I will never take that for granted. And I will never tire of talking sports with all the Bay Area fans that I meet on a daily basis.

That’s what I mean when I close my broadcast every night by saying; “That’s the sporting life!” 

Mark with legend Willie Mays

Mark's Career Highlights

Mark's Vocal Characteristics


KTVU Sports Director Mark Ibanez began at KTVU in 1979, when the now Fox-owned station was an independent broadcast entity. Back then, it was the television home of the San Francisco Giants. It’s where legendary anchor Dennis Richmond delivered the news. The station was known for popular television series including “Captain Cosmic,” “Creature Features,” and the beloved children’s show “Romper Room” with Miss Nancy.

When KTVU Sports Director Mark Ibanez signed off for the final time in April of 2022, it marked the end of a storied and illustrious career, a career that spanned almost 43 years at one place, from where he informed, entertained, and connected with two generations of Bay Area viewers. Mark was the longest tenured Bay Area sportscaster in history, and for many who had for years turned to him for their sporting news, his departure from their nightly newscast signaled the end of an era.

For Ibanez, who grew up in the Bay Area watching Channel 2, he had landed his dream job at the station of his childhood and was covering the sports teams he had followed his whole life.  For the next four decades, Ibanez would report on the biggest wins, the most heartbreaking losses, and everything in between. He provided KTVU viewers access to Hall of Famers and told of their record-setting performances. 

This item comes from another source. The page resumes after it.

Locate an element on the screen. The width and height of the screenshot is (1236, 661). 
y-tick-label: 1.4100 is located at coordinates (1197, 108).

He’s covered nine Super Bowls and eight World Series. In 1982, he was on the sidelines at Candlestick Park for “The Catch,” standing some 20 feet away when Dwight Clark caught the game-winning touchdown from Joe Montana in the NFC Championship Game, a moment which set in motion a 49ers dynasty. 

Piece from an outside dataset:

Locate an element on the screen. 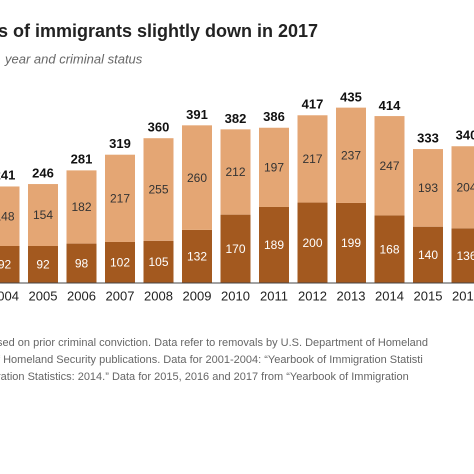 The width and height of the screenshot is (474, 474). x-tick-label: 2011 is located at coordinates (274, 296).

Also in 1982, he was in the press box when the Stanford Band ran onto the field during the Big Game at Cal’s Memorial Stadium in what would later be known as “The Play.” In October 1989, he was there for the Earthquake Series when the Bay Area came to a devastating halt. The A’s would later sweep the Giants in four games to capture their fourth World Series title in Oakland. And more recently, he covered the Warriors championship runs in 2015, 2017, and 2018. A playback of his career would show like an incredible highlight reel of the most iconic moments in Bay Area sports history. Mark also has a long and impressive list of legendary sports figures whom he’s interviewed: Willie Mays, Barry Bonds, Joe Montana, Jerry Rice, and Stephen Curry to name a few.

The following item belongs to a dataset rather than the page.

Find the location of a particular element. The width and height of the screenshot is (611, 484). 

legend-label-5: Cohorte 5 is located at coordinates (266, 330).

For his former colleagues in the newsroom, the part about him being a people person resonated as a solid reason for his historic run as a Bay Area sports personality. His down-to-earth demeanor created an easy avenue to connect for the subjects he’s covered, as well as his viewers at home. The person the television audience saw on the other side of the camera was always the person who showed up for work that day. And for many of his former colleagues, it’s often not until walking out of the newsroom with him that they’re reminded of his celebrity status in the Bay Area. 

His affable, upbeat disposition has long translated through the television screen, offering his audience the feeling that they knew him as a friend.  To his viewers, Mark will be remembered for his depth of knowledge in sports and his consistent, dependent delivery. Some very long-time viewers may conjure up images of him with his trademark 80’s-style mustache when they think of him on the anchor desk.

Many others will be reminded of his sharp sense of fashion, as he’s been arguably one of the best dressed television personalities in the Bay Area.